▸ **Problem to solve**
Which lines in the records below contain the word "icon"? Return each of those lines in full.

---------- Task data ----------

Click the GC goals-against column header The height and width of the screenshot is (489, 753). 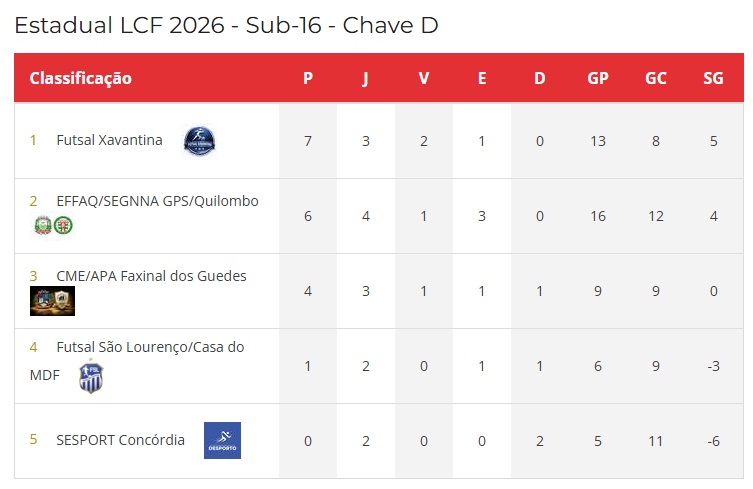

----------
---------- Task data ----------

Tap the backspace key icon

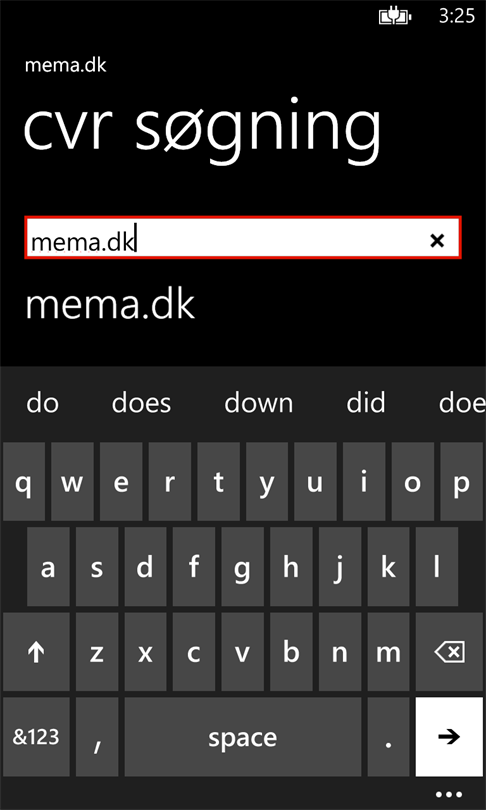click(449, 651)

----------
---------- Task data ----------

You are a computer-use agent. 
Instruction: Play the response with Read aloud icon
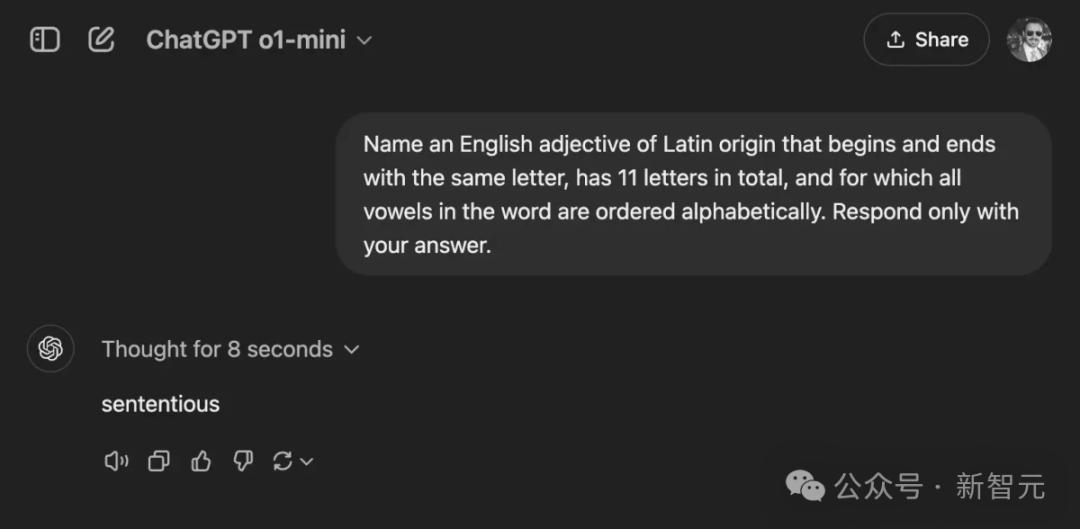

----------

▸ **The response**
Tap the backspace key icon
Instruction: Play the response with Read aloud icon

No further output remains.